>>>

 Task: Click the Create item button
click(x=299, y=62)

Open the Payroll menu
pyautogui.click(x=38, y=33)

<<<
>>>

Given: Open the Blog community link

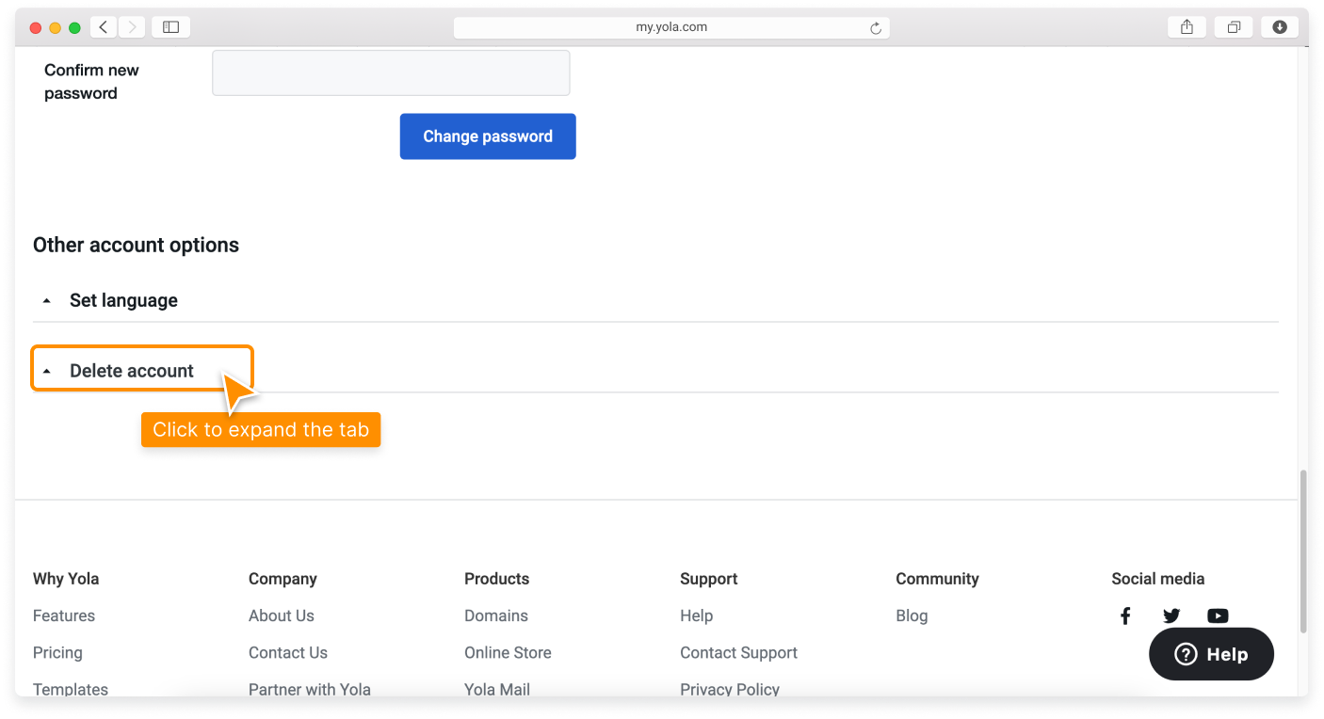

<<<

TASK OBJECTIVE
How many lines in the entries above contain the word "Open"? Case matters. Reply with the number alone.

RESULT OF THE TASK
2